Gears are at the heart of so many things around here. Scott is building a race car for the Drag Strip that is around the corner from our house. Both boys like to build motorcycles and bikes, and finger bikes, and scooters and anything else with wheels, really. I can see them going into fields like engineering or design or drafting. They are artists. Anything to do with building seems to be their thing. And because of that, I taught myself to love math.
Math has not always been an interest of mine, or a passion, as it has become. I decided I needed to develop a love for it, in order to help my boys develop to their full potential. The way their minds work, the things they are interested in, all involve math; although at six- and nine-years old, they hardly understand that. I do. And so, it felt imperative to get my head around the beauty of math, the complexity, the poetry of it; whatever was lovely and intriguing about it, so I could teach it from a place of love.
This may seem like a completely different line of thinking – but it all comes back together in a moment. At dinnertime the other night, we had to address the issue of being Contrary, or “perversely inclined to disagree or to do the opposite of what is expected or desired.” (from the online dictionary)
Boys need to challenge one another, and themselves, to find their boundaries. Scott has explained this to me, because I didn’t understand their need for constant wrestling. It is something boys need to do. Not like girls never bicker. I grew up in a house full of girls, and we definitely did our share of arguing, we just were not physical about it.
That’s all well and good for the boys building their own strength of character or what have you, but they had started disagreeing with everything we said too. We had to nip that in the bud. Scott talked to the boys about taking a breath before simply disagreeing out of the habit of wanting to be opposite, or contrary.

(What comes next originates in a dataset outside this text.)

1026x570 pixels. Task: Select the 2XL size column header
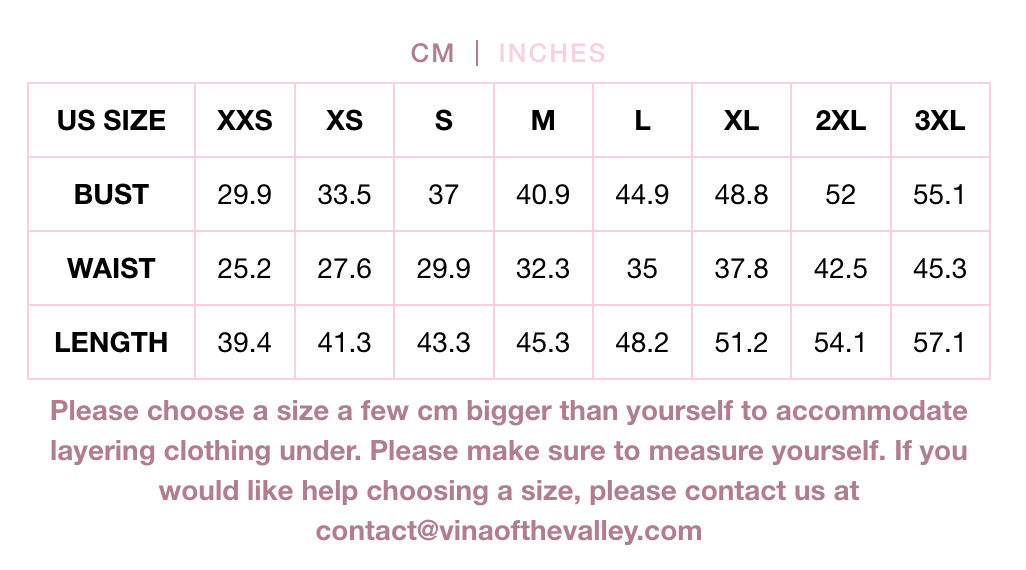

The very next morning, as Ben and I were delving into our Math lesson, we started with a page out of the Quadrivium. It was only our second day of doing this, the first day focused on the Number One in Mathematics and Philosophy – one being a simultaneous circle, center and the purest tone… (and so much more – truly – this is gorgeous writing). On the second day we looked at the Number Two, and the idea of Opposites: two sides to every coin, “the essential basis for comparison, the method by which our minds know things.”

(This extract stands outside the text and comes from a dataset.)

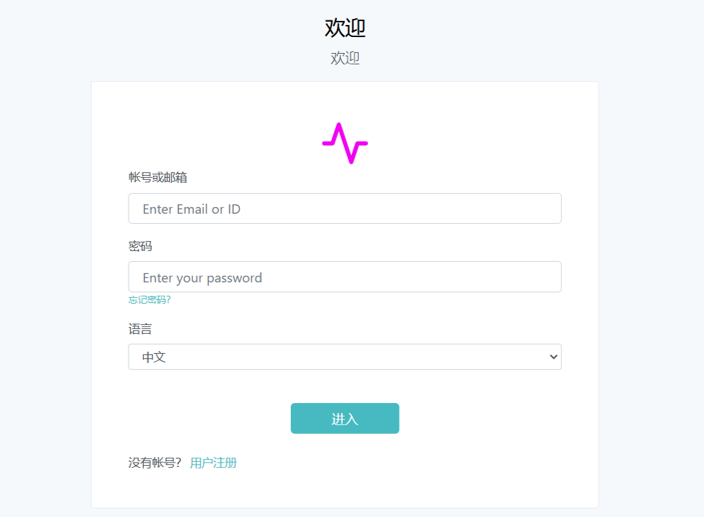704x517 pixels.
Task: Open the 忘记密码? link
Action: [149, 300]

There was a discussion of two, duality, opposites in music as in a ratio of two to one, or various octaves. Of course opposites or the idea of two is pivotal in geometry, and in language even; we use the idea of two being used together with the prefix bi-, “but when the divisive quality of two is invoked, words begin with the prefix di-, thus discord or diversion.” We looked at the word bicycle, and then words meaning to take apart, like dissect. It was fascinating to see such a simple thing as the number two being used across so many disciplines. As well as helping me see that this phase of disagreeableness is something useful and a stepping stone for the boys to learn to compare and contrast, learn and understand.
Again, something we had been looking at on our own, in a dinnertime conversation, came up in the context of study. I love when that happens.